MANY SIMILARITIES THIS YEAR
They are many similarities this year with the years – 1986 and 1993 – when Montreal won the cup. Like 1986, team coach Dominique Ducharme was assistant to coach Claude Julien as Perron was Lemaire’s assistant. Lemaire resigned. Julien when the other one was fired on February 24, 2021. The Canadiens as then, managed to make it in the playoffs round. Again, the odds were against them and all believed they would be losing the first round facing a much stronger team; Toronto Maple Leafs. On the contrary they managed to beat Toronto three games in a row, while losing in the first four games three games to one. In the second round they annihilated the opposing Jets team with four straight wins to face in the third round – the semifinals, the Golden Knights of Las Vegas.

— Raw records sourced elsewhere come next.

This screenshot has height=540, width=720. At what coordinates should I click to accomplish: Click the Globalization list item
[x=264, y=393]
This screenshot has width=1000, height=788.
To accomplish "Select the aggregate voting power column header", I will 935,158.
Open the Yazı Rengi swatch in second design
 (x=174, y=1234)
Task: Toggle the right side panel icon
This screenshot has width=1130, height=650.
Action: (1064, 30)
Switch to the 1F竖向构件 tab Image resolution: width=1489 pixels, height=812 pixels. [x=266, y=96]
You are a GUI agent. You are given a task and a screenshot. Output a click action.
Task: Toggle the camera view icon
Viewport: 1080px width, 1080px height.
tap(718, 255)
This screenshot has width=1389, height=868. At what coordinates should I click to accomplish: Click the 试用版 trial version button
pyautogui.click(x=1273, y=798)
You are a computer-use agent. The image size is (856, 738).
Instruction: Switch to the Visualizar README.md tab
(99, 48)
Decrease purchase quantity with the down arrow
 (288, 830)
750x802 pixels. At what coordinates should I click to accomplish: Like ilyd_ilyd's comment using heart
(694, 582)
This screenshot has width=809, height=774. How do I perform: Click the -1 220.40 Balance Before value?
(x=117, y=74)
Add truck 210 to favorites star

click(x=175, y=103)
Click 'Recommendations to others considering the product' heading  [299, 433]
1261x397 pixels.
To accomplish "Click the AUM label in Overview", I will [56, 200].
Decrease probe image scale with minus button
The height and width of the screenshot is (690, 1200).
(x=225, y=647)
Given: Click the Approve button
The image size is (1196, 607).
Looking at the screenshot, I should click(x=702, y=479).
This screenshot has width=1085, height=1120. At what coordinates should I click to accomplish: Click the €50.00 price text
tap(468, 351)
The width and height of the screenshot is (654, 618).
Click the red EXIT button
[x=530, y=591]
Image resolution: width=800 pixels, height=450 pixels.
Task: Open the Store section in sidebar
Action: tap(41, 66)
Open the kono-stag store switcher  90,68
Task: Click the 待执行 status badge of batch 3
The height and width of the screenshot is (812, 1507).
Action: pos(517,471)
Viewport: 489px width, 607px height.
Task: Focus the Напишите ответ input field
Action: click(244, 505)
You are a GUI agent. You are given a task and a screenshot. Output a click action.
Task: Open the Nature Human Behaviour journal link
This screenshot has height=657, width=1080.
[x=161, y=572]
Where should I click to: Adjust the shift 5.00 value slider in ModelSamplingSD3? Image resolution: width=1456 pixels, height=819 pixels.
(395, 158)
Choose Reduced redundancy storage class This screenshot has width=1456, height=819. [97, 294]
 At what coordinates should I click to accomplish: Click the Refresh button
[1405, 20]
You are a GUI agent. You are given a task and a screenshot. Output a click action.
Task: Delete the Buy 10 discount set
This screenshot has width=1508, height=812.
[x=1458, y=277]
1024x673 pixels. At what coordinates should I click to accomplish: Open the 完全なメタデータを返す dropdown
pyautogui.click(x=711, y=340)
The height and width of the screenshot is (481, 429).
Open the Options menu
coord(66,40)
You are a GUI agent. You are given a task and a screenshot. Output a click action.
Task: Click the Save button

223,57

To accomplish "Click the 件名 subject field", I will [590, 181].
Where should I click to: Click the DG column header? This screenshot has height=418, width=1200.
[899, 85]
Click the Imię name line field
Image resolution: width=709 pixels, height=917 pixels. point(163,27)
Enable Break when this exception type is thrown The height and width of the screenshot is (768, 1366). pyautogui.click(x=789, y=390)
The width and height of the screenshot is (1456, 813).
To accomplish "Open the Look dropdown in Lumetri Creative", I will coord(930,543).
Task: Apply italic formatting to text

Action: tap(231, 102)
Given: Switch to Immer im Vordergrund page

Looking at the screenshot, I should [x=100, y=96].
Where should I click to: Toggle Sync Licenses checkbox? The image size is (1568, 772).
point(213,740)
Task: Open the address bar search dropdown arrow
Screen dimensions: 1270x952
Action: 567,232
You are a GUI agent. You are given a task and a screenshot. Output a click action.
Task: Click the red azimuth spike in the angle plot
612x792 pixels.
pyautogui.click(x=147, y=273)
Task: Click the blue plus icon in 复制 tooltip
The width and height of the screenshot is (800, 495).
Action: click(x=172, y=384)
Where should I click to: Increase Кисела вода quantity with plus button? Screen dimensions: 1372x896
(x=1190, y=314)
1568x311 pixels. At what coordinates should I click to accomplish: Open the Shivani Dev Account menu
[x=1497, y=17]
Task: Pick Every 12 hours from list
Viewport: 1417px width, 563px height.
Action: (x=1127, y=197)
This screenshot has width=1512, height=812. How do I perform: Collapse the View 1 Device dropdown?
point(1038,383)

This year’s team is reminiscent of the’86 team where rookies played with experienced veterans, who had won many Stanley cups for their former teams. The young players want to prove they deserve the trust of their coach and management to play, and the veterans want to prove to their former teams that their experience and perseverance plays an important role in a team that believes in them to help them win the cup.
We witnessed that last Wednesday night 16/6 in Montreal’s 3-2 victory over Las Vegas, where the return of defensive player Jeff Petry played an important role even though he played with two broken fingers and both eyes inflamed! The harmony between the recruits and the veterans brought results. One such example was the pass given by veteran Petry to the young Caufield, who bluffed that he was going to shoot and instead passed the puck to veteran Tyler Toffoli who scored Montreal’s second goal. The other major similarity is that goalie Carey Price plays an important role, stopping opposing teams’ scorers in the first two rounds and now with Vegas. He plays with full conviction, like his predecessors who won the previous cups for Montreal’s Ken Dryden and Patrick Roy. There is a French saying, “Jamais deux sans trois”. Now if you add the jersey numbers of Dryden #29, Roy #33 and Price #31, your sum is … 93!